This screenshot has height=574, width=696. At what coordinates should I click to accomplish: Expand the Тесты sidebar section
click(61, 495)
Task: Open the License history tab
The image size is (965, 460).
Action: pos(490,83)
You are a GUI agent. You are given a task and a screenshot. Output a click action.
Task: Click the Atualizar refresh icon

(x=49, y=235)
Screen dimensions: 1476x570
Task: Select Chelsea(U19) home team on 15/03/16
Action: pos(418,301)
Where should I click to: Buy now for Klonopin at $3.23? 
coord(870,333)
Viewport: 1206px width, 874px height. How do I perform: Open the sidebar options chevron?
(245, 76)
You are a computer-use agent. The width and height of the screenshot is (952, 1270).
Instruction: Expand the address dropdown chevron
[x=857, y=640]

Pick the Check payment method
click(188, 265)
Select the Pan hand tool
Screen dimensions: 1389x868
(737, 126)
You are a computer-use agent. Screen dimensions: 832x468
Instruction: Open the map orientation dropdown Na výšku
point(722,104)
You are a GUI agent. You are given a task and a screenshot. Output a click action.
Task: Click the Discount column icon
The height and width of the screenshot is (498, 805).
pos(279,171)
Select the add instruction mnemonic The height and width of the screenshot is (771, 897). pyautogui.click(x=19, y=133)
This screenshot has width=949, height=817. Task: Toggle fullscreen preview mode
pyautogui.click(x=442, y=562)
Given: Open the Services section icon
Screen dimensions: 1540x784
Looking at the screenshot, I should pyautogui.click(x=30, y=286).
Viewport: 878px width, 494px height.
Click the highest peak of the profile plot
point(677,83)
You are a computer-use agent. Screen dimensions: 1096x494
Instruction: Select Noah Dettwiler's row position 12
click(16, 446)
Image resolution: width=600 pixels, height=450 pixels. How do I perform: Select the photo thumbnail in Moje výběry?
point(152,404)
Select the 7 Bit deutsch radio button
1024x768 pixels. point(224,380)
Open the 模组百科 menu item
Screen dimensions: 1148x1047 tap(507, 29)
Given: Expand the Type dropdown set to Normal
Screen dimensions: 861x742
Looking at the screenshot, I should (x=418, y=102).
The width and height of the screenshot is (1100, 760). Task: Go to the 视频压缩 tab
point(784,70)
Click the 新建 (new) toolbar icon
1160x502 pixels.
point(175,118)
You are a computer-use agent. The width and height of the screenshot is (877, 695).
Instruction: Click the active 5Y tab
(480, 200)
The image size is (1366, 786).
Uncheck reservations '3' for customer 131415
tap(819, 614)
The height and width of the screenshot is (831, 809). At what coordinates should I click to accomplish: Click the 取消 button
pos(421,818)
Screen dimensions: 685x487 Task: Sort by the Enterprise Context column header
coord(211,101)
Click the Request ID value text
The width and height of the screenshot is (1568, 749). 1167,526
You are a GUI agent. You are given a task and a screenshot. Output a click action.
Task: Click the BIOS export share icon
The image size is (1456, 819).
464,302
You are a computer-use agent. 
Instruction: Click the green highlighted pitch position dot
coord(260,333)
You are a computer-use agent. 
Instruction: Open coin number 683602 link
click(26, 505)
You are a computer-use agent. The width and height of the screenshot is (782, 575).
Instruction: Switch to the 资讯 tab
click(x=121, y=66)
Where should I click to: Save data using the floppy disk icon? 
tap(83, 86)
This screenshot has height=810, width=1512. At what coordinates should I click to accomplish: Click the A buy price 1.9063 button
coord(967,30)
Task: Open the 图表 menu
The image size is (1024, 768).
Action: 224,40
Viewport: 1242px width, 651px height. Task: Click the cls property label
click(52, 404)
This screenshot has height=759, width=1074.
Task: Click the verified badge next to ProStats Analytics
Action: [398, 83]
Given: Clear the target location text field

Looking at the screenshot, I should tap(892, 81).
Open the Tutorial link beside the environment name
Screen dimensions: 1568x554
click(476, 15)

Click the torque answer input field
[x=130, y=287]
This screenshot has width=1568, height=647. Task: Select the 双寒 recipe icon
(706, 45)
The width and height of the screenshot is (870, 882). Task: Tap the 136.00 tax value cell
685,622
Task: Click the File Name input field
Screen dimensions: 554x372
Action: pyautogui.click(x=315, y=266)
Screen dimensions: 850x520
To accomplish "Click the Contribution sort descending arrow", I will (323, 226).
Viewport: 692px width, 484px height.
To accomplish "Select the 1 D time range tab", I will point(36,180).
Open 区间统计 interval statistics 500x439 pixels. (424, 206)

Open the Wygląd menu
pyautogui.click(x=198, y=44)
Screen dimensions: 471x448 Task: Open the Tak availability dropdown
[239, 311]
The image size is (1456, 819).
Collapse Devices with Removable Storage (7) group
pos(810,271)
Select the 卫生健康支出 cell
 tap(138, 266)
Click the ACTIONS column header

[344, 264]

◇ ◇ ◇

→ Problem details: Identify every line in the listing above that contains the string "pixels", and reproduce each such line in full.

→ Full output:
Image resolution: width=600 pixels, height=450 pixels. How do I perform: Select the photo thumbnail in Moje výběry?
1024x768 pixels. point(224,380)
1160x502 pixels.
Open 区间统计 interval statistics 500x439 pixels. (424, 206)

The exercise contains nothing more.